Если говорить о тексте, посвященном австрийской школе вообще и Бём-Баверку в частности, то он важен прежде всего тем, что Бём-Баверк, наверное, следующий после Маркса мыслитель, мимо которого не мог в то время пройти ни один значимый в научном мире теоретик. В этой связи X. Ю. Серафим даже заметил, что критика теории Бём-Баверка является отличительной чертой российской экономической школы. Действительно, от М. И. Туган-Барановского до В. И. Борткевича и Е. Е. Слуцкого мы наблюдаем критическое (но вместе с тем и конструктивное) отношение к взглядам этого «великого мастера» по основным проблемам ценности, капитала и процента (Й. Шумпетер).
Блюмину принадлежит здесь крайне продуктивная мысль о «логических кругах» (circulus vitiosus) в определении тех или иных понятий, преодолением которых были заняты ведущие экономисты после Д. Рикардо. Поставил ее по существу Бём-Баверк, крупнейший из австрийцев теоретик «последовательного психологизма», — в этом нас убеждает марксист Блюмин. Весь вопрос в том, какими средствами решается эта проблема, у которой есть и логическое, и математическое измерение938. В связи с этим Блюмин указывает на ограниченность математического метода (особенно ярко это показано Блюминым в очерке, посвященном теории Дмитриева во 2-ом томе «Субъективной школы»), который при определении цен в теории ценности, например, вынужден подменять каузальный анализ функциональным, а это грозит устранением содержательной стороны проблемы. Блюмин пишет даже о том, что «математика превратилась в средство избавления от порочных кругов»; в теории ценности ту же роль, по его мнению, выполняет теория спроса-предложения. Это очень актуальное положение для оценки современного феномена «мейнстрим».
Но заканчивает Блюмин главу об австрийской школе необычно. «...Сопоставление учения математиков и австрийцев приводит нас к выводу, что, несмотря на наличие общей центральной ошибки о регулирующей роли спроса и предложения, математики дали значительно более глубокий анализ, чем австрийцы». Его методологическая критика здесь направлена не только на математиков, но и на австрийцев. Тем не менее, она исторически-конструктивна: коль скоро «вся экономическая система австрийской школы представляет собой развернутую теорию спроса и предложения» (курсив Блюмина), — теорию, которая насчитывает много лет, первенство австрийцев в разработке теории предельной полезности вполне может быть оспорено всей предшествующей историей науки, начиная с аббата Галиани. И не случайно, что в последующем развитии экономической теории важнейшее место среди построений австрийской школы заняла теория процента Бём-Баверка и выдвинутый им принцип «окольных методов производства»; как раз эти фундаментальные построения последовательно критиковались сторонниками объективистской теории ценности и распределения в целях создания собственных конструкций (Борткевич, Сраффа). Но важно даже не это, а то, что Бём-Баверк сумел сформулировать свою теорию капитала и процента после того, как скрупулезно и последовательно рассмотрел все предшествующие теории в историческом измерении (см. 1-й том «Капитала и процента» в настоящем издании под ред. проф. В. С. Автономова).

..........

▶ _Суть задания_: Выпишите, пожалуйста, дословно из фрагмента о Бём-Баверке всё от слов «Если говорить о» вниз до слов «процента (Й. Шумпетер).».

▶ _Исходные данные_:
..........

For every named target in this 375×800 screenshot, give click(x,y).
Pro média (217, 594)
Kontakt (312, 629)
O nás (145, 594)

..........

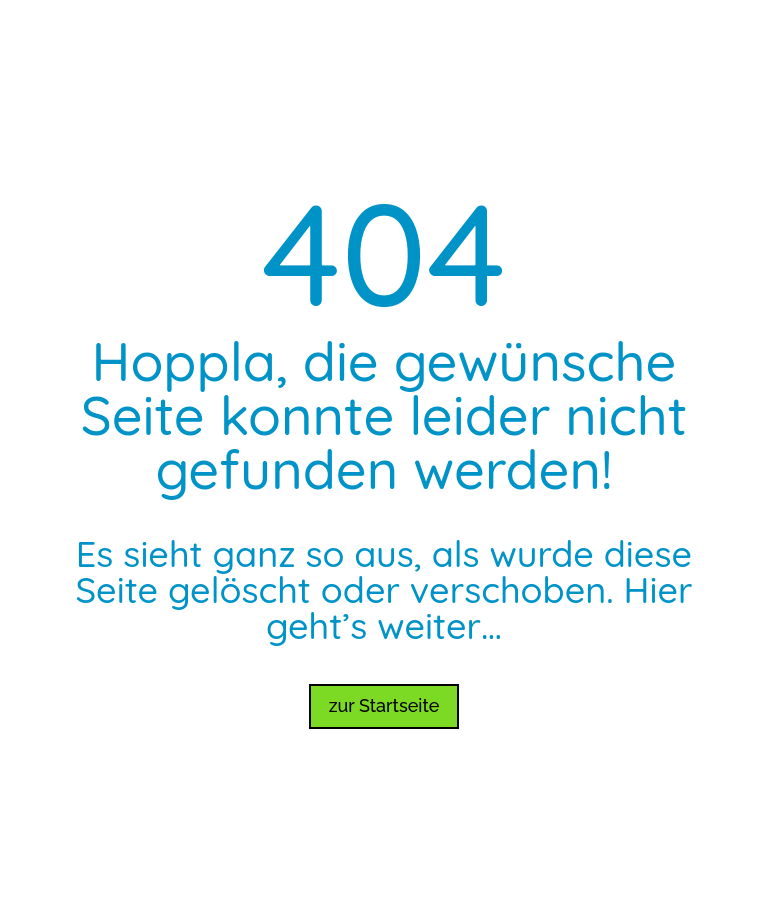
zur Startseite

..........

▶ _Решение задания_:
Если говорить о тексте, посвященном австрийской школе вообще и Бём-Баверку в частности, то он важен прежде всего тем, что Бём-Баверк, наверное, следующий после Маркса мыслитель, мимо которого не мог в то время пройти ни один значимый в научном мире теоретик. В этой связи X. Ю. Серафим даже заметил, что критика теории Бём-Баверка является отличительной чертой российской экономической школы. Действительно, от М. И. Туган-Барановского до В. И. Борткевича и Е. Е. Слуцкого мы наблюдаем критическое (но вместе с тем и конструктивное) отношение к взглядам этого «великого мастера» по основным проблемам ценности, капитала и процента (Й. Шумпетер).